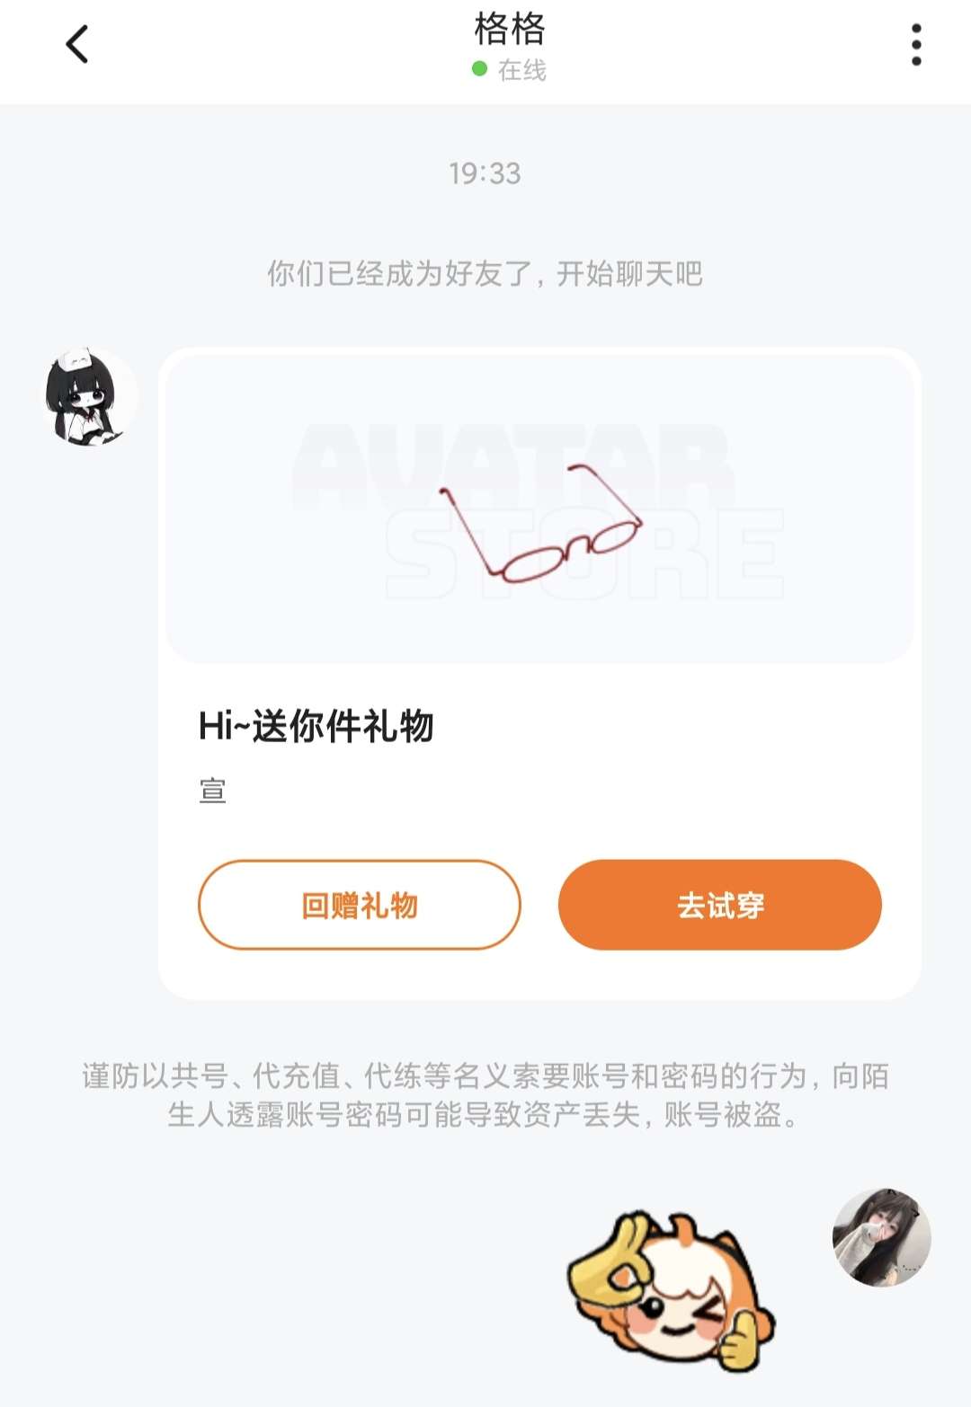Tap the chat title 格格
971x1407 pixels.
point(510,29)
==
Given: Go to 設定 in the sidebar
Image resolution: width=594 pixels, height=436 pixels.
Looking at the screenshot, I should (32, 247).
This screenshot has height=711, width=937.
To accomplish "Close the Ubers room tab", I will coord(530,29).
* * *
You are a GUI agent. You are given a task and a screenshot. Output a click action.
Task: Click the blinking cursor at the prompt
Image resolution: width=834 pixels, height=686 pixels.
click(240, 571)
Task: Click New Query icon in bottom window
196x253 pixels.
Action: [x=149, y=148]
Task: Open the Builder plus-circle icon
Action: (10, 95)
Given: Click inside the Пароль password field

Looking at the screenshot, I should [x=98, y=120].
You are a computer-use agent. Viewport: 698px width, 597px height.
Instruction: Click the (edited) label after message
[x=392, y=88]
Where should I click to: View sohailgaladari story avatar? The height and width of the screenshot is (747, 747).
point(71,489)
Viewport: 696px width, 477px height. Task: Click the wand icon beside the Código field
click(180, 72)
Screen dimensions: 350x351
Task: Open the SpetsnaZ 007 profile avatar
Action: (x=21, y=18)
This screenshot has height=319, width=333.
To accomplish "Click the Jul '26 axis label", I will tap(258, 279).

| AIM OF THE EXERCISE |
Among the lines of the entries, count those containing the string "will" and give only the number.

| TASK SOLUTION |
2